SRSF2-P95H decreases JAK/STAT signaling in hematopoietic cells and delays myelofibrosis development in mice.

Overview

Heterozygous mutation targeting proline 95 in Serine/Arginine-rich Splicing Factor 2 (SRSF2) is associated with V617F mutation in Janus Activated Kinase 2 (JAK2) in some myeloproliferative neoplasms (MPNs), most commonly primary myelofibrosis. To explore the interaction of Srsf2^P95H with Jak2^V617F, we generated Cre-inducible knock-in mice expressing these mutants under control of the stem cell leukemia (Scl) gene promoter.

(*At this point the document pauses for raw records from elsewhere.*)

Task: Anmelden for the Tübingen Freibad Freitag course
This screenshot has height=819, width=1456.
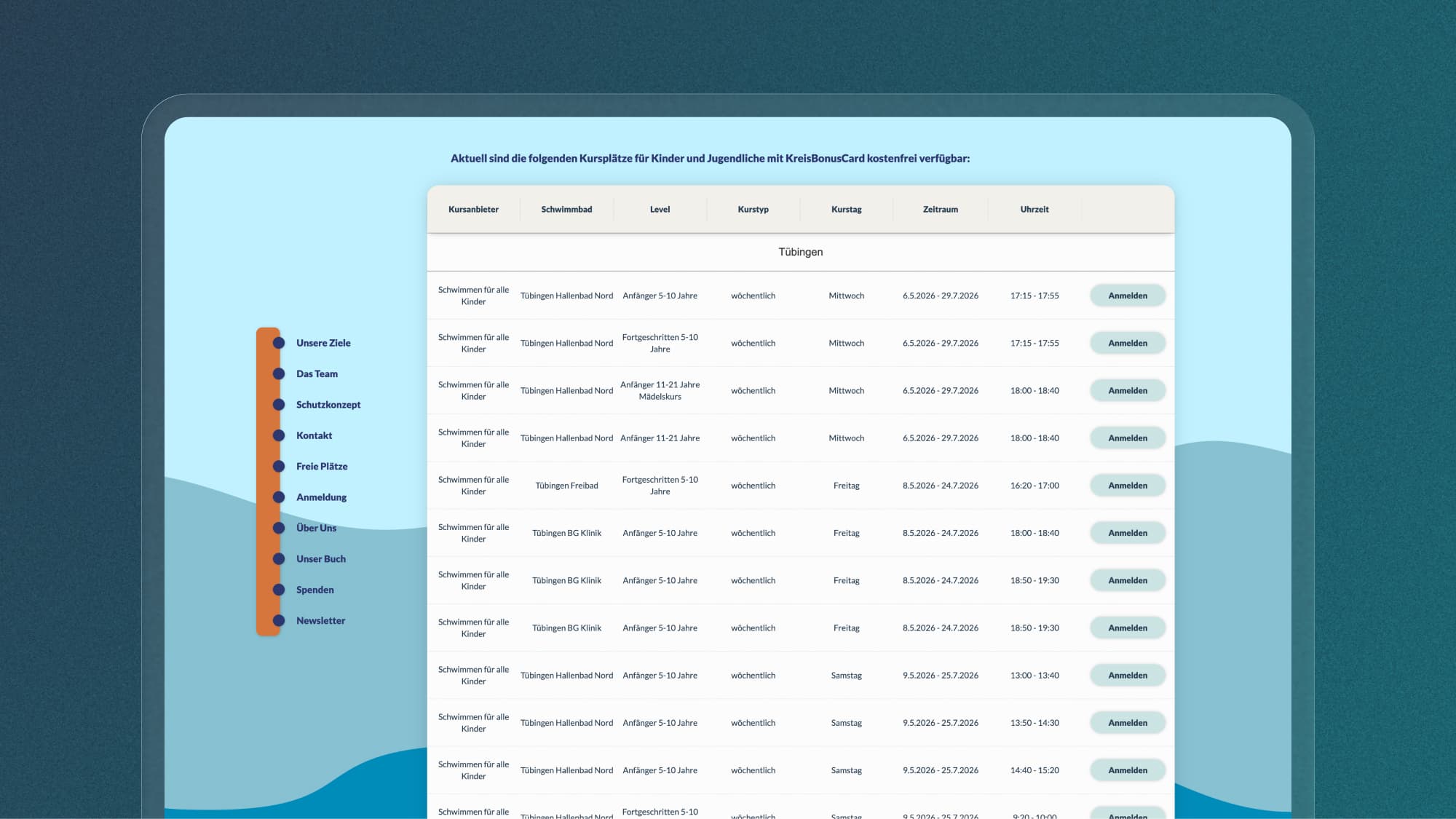Action: click(1128, 486)
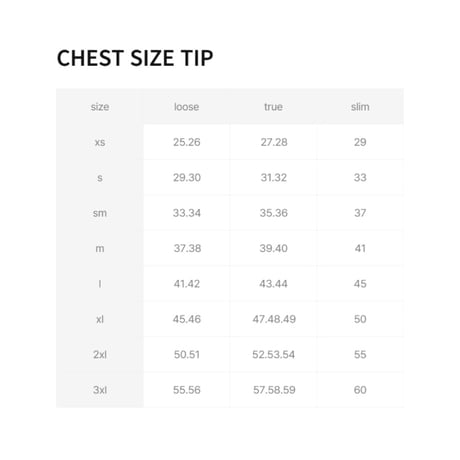The height and width of the screenshot is (460, 460).
Task: Click the size column header
Action: tap(100, 107)
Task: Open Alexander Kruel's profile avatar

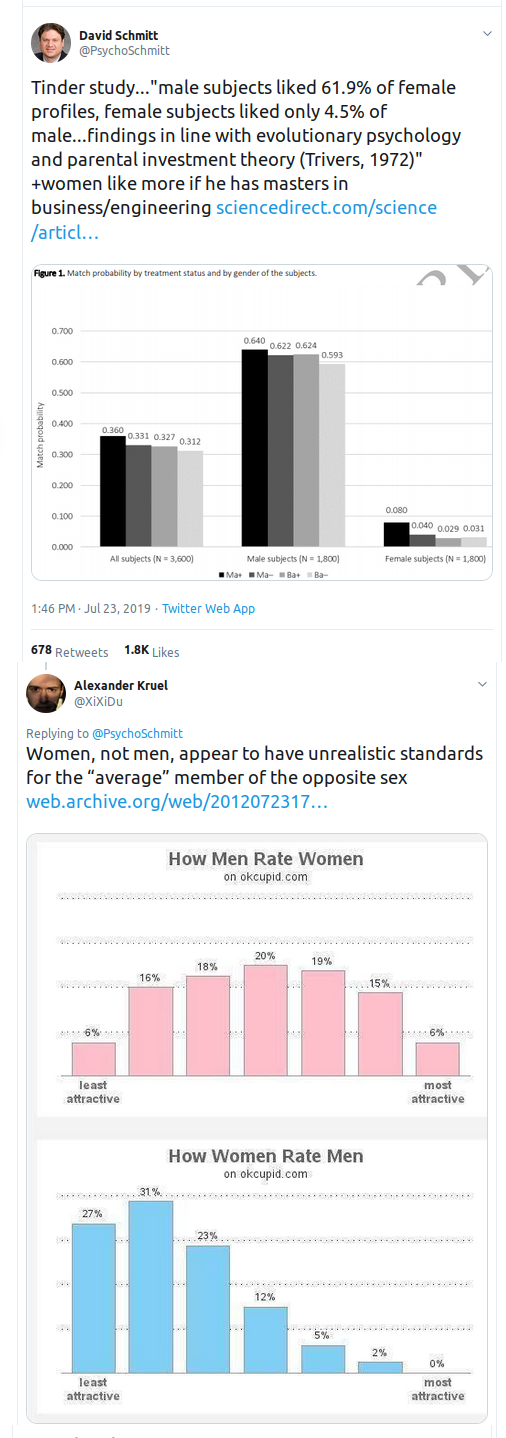Action: tap(46, 693)
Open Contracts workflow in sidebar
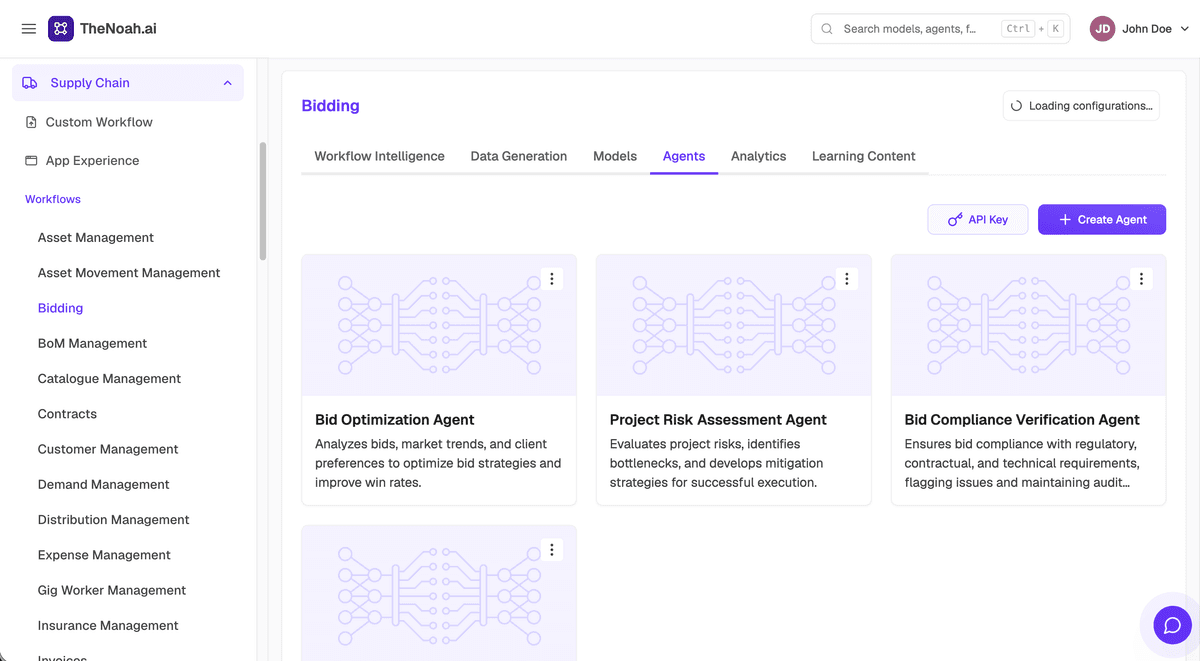This screenshot has height=661, width=1200. [x=67, y=414]
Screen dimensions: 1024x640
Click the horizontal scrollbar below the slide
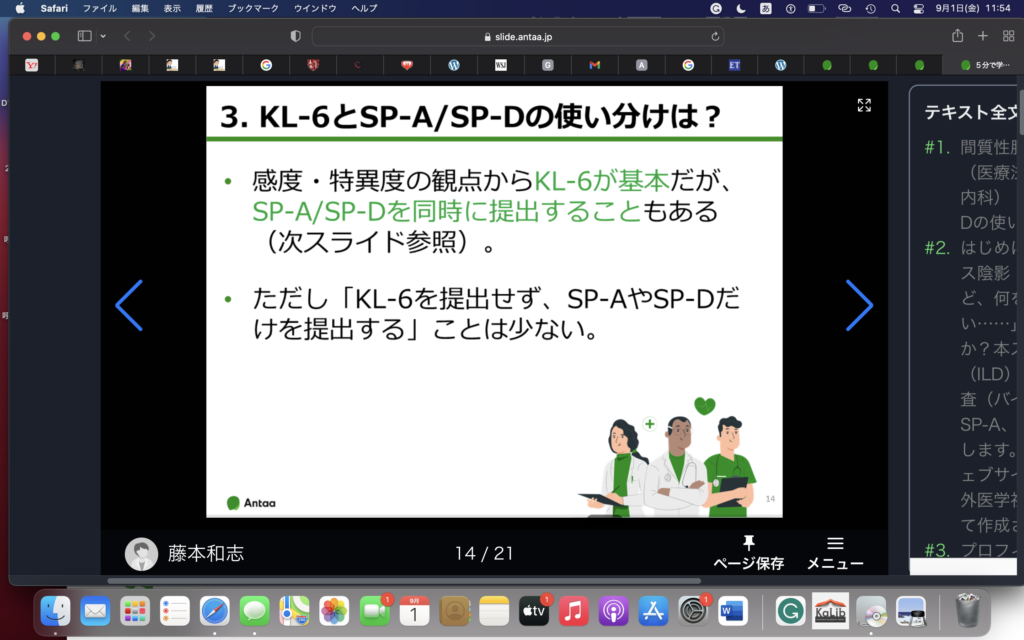[x=400, y=580]
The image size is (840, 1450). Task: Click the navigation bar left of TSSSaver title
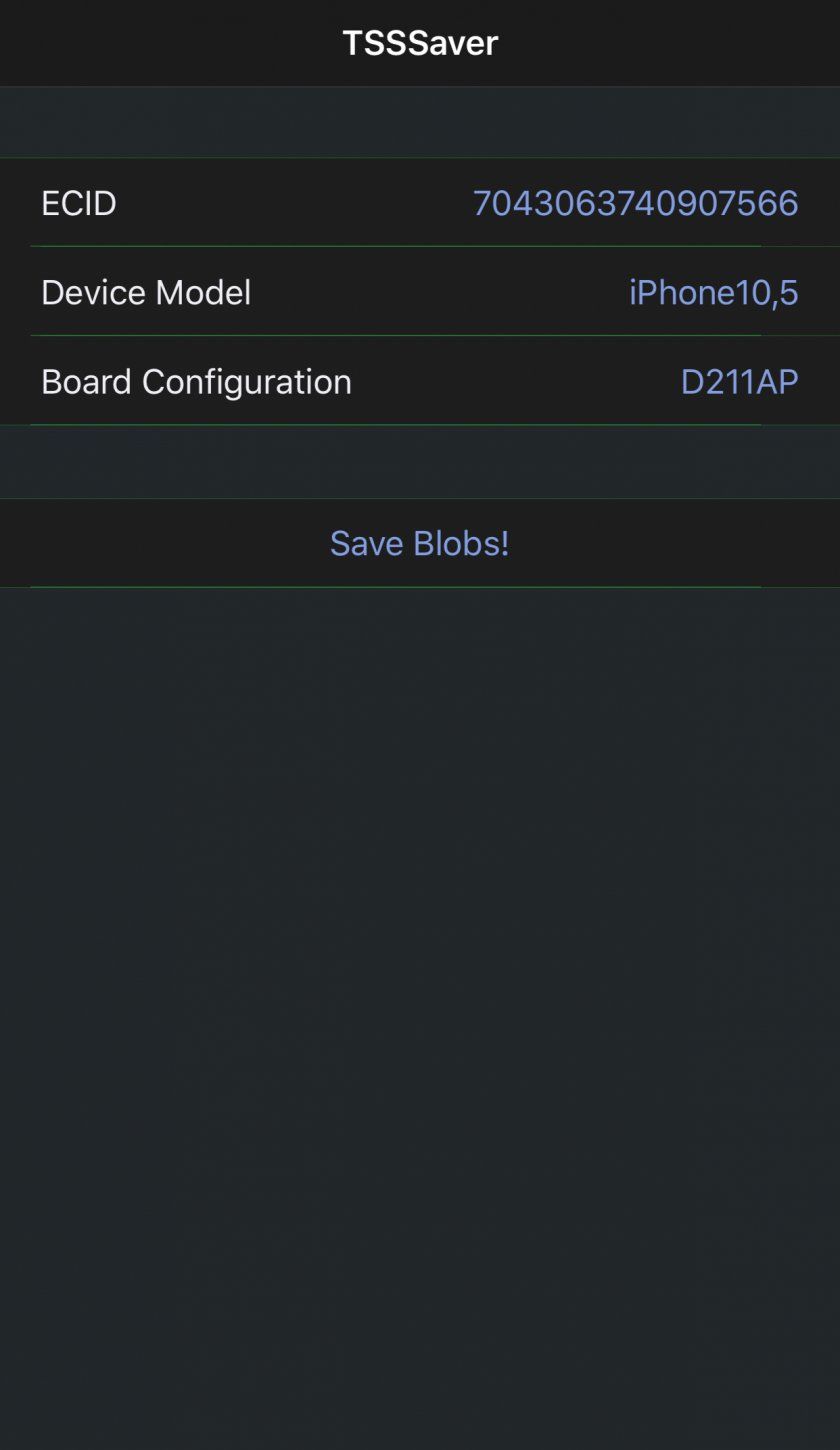[150, 43]
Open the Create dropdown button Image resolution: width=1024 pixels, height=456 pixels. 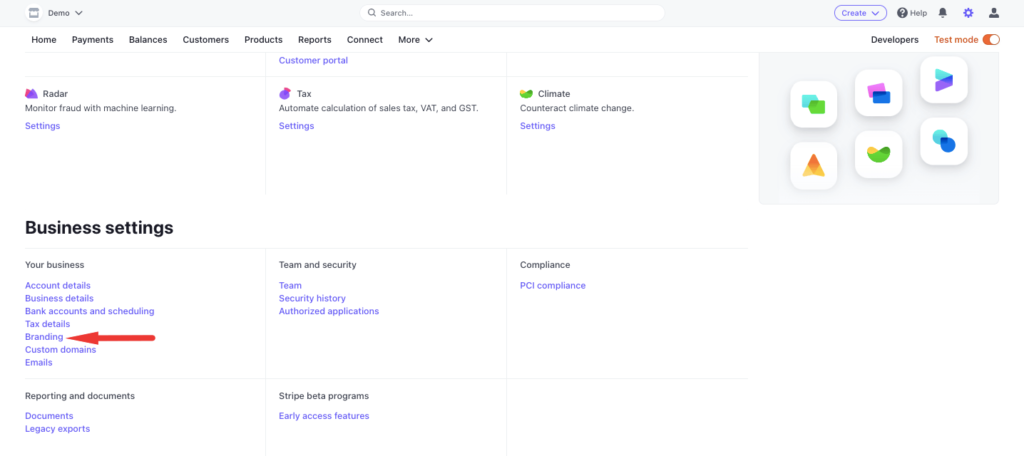[x=860, y=13]
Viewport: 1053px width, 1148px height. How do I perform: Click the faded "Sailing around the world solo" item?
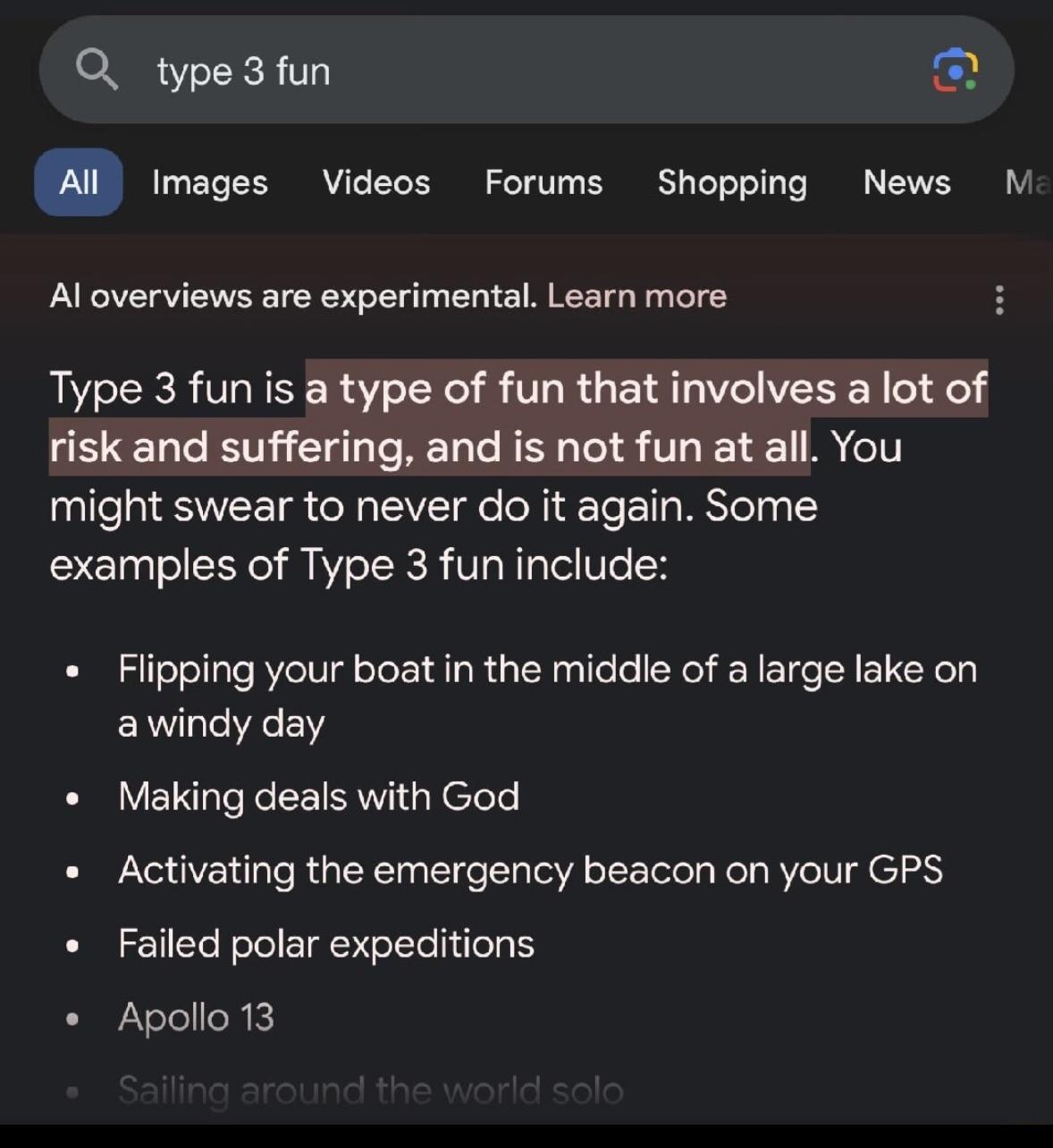(370, 1090)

In transplantation experiments, Srsf2^P95H unexpectedly delayed myelofibrosis induced by Jak2^V617F and decreased TGFβ1 serum level. Srsf2^P95H reduced the competitiveness of transplanted Jak2^V617F hematopoietic stem cells while preventing their exhaustion. RNA sequencing of sorted megakaryocytes identified an increased number of splicing events when the two mutations were combined. Focusing on JAK/STAT pathway, Jak2 exon 14 skipping was promoted by Srsf2^P95H, an event detected in patients with JAK2^V617F and SRSF2^P95 co-mutation. The skipping event generates a truncated inactive JAK2 protein. Accordingly, Srsf2^P95H delays myelofibrosis induced by the thrombopoietin receptor agonist Romiplostim in Jak2 wild-type animals. These results unveil JAK2 exon 14 skipping promotion as a strategy to reduce JAK/STAT signaling in pathological conditions.